Finding time to work on your side project

You might have to watch less TV, see your friends or family less, play fewer games, or spend less time on your hobbies. You might have less downtime.

Maybe your desk will end up looking like this:

I’m not advocating any of this in particular, but be prepared for some kind of compromise. The time you set aside to work on your side project has to come from somewhere.

For me, not having a TV in my house meant I wasted fewer hours mindlessly staring at a screen (I still stare at my computer screen a lot, I just spend more of my screen time creating than consuming). Having less money in my bank meant I spent fewer nights going out for dinner or seeing theatre. Those hours were then available to spend on creating new things.

It’s up to you where you find the time, and how much you compromise in other areas, but there are a few ways you can make it easier to keep finding the time until you get your product built and launched.

Get up an hour earlier

The classic approach. If you can wake up before the rest of your household (or neighbors) are up, that’s even better. Uninterrupted time alone to work on whatever you want is rare, and should be cherished.

I used to get up at 6am and write for 45 minutes before starting my day. These days I have a different routine, and I take for granted the fact that I could have that morning hour alone to work on whatever I want if I chose to.

When you try it yourself, you’ll probably be surprised at how much you can get done in a short sprint in the quiet morning hours every day.

Oh, and if you’re going to try working on your side project in the morning, take a tip from writer Austin Kleon and leave email and social media until after you’ve done some work:

Put it in your calendar

Side project schedule

Cal Newport calendars everything important that he needs to do. If it’s not on his calendar, it won’t get done.

We treat calendars very differently to our task lists. Even with a reminder or a due date, a task is often flexible enough that we can postpone it. A calendar event is the opposite—usually it means we’re expected to be at a particular place at a particular time. We’re beholden to most of our calendar events.

This is why Cal puts important tasks on his calendar. Once he’s scheduled time to do something in particular, he won’t ignore it the same way he might ignore a to do list.

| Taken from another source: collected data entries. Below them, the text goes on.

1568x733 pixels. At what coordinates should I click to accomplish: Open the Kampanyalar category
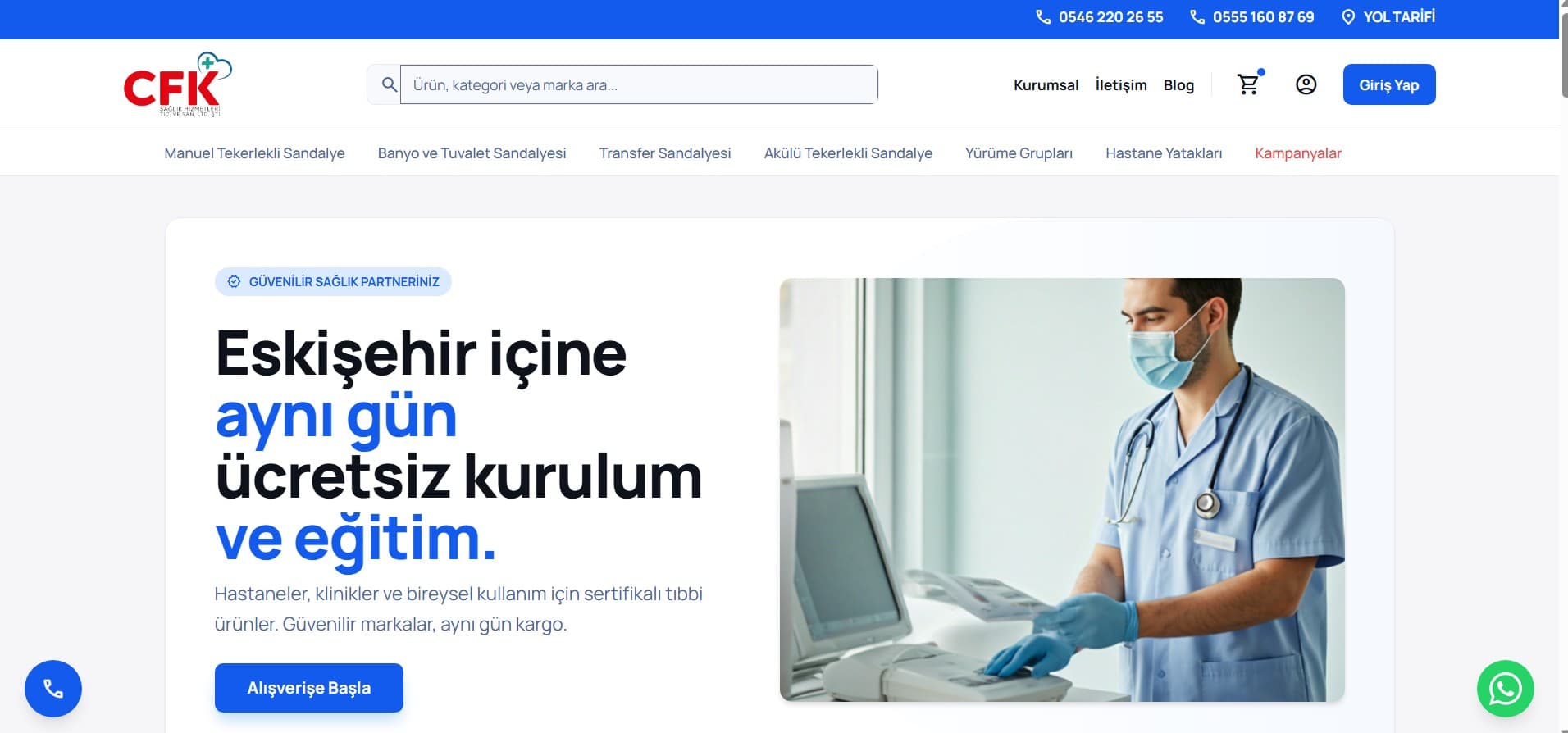pyautogui.click(x=1298, y=153)
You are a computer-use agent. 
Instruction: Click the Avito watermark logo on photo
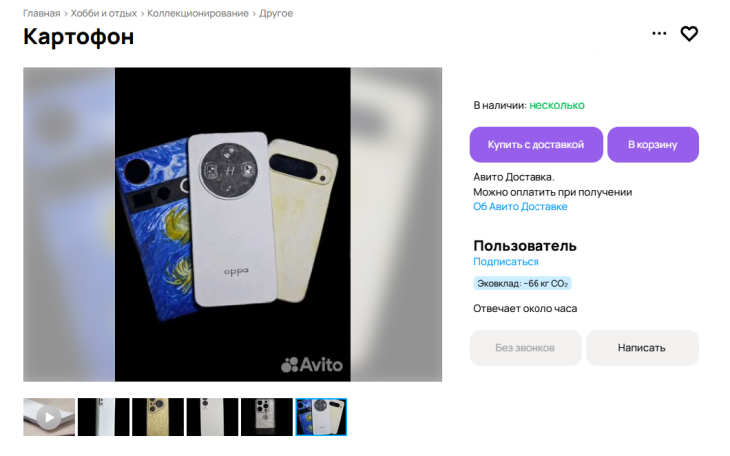tap(312, 364)
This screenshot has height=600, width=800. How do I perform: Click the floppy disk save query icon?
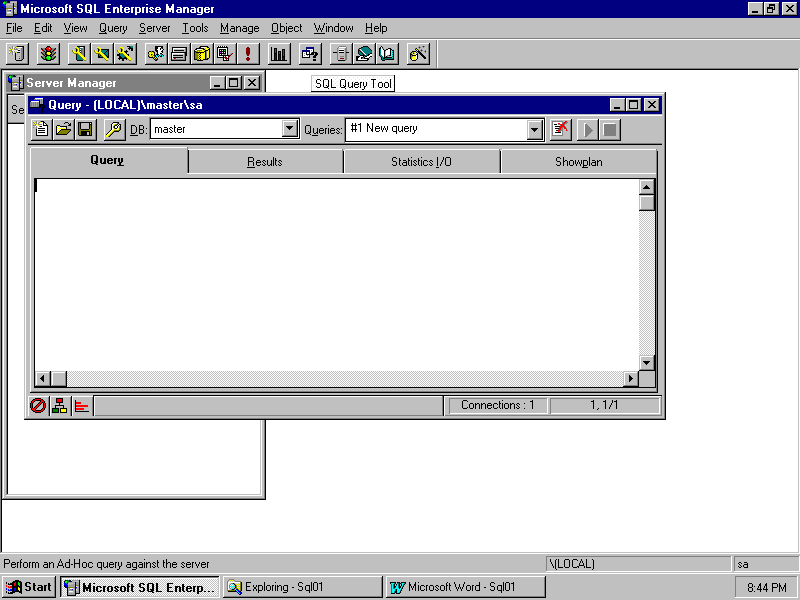point(85,129)
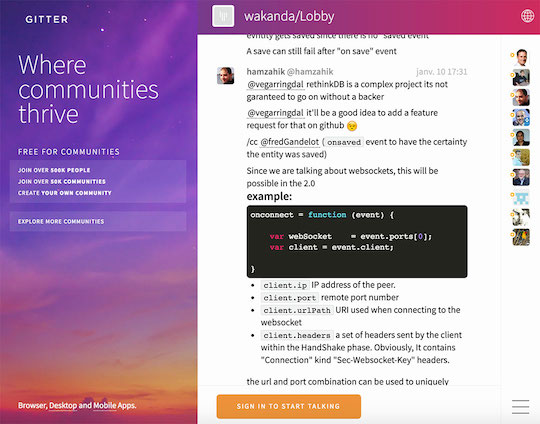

When you’ve found a pocket of time to work on your project, try adding it to your calendar. Make the start and end time definite, and when the event reminder pops up, respect it like you would any other calendar event. Treat it like a meeting with yourself. Be respectful enough to show up on time, like you said you would.

Assigning work to times reduces the urge to procrastinate. You are no longer deciding whether or not to work during a given period; the decision is already made. — Cal Newport

Make it regular

Making time in different pockets throughout your week or month can add up to enough time to get your side project up and running, but it’s hard to keep going when you’re constantly fighting for those chunks of time. It also makes it harder to explain to people who want your time when it’s an irregular compromise you’re making to work on your side project.

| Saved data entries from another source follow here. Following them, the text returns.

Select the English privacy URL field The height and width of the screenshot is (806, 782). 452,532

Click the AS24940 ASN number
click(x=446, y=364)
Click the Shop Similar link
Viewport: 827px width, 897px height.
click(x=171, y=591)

Making a regular time and place to work on your project will help you to stick to that commitment and not let weeks go by without finding a chunk of time. And it’s much easier to explain to your friends or family that every Wednesday and Thursday night you’re busy working on your project than it is to throw a different off-limits time at them every week.

Scott Adams, creator of Dilbert, used this approach for developing a regular exercise habit. When he set aside a regular time to exercise, Scott’s wife was more understanding because she expected him to be exercising at the same time each day. Setting up expectations ahead of time can help your friends and family come to terms with your plans.

Make a commitment

I work best under pressure. Even if that pressure is self-induced. I’ve heard this is common for writers, so maybe it won’t apply to you, but if butting up against a deadline or a serious commitment is what lights a fire of productivity under you, apply that to your side project.

One way to put the pressure on is to make a public commitment. Post to Twitter, Facebook, or your blog about your side project. Post your commitment to work on it, and when you aim to launch it. There’s nothing like the fear of embarrassment to get you working.

Justin Jackson is in the middle of doing this right now. For the month of February, Justin is committing publicly to build and launch one new product per week. How’s that for pressure?

Making time for a side project

Log it

Keeping track of your progress can be a great way to keep the cycle of motivation going. Each time you complete part of your project successfully, log what you did. Even if it’s just a tiny step in the right direction. Looking at those logs can be a great source of motivation when things aren’t going your way later on.

anydo-tweets

I’ve been using a separate Twitter account to log everything I work on publicly for a couple of weeks. Publishing my logs for anyone to see makes completing each little step feel like a big deal. As an added benefit, it also makes me feel more pressure to get work done so I can log something.

anydo-logs

I’ve enjoyed the process so much that my co-founder and I are now working on a side project that will let anyone share public logs of their work-in-progress. How’s that for meta?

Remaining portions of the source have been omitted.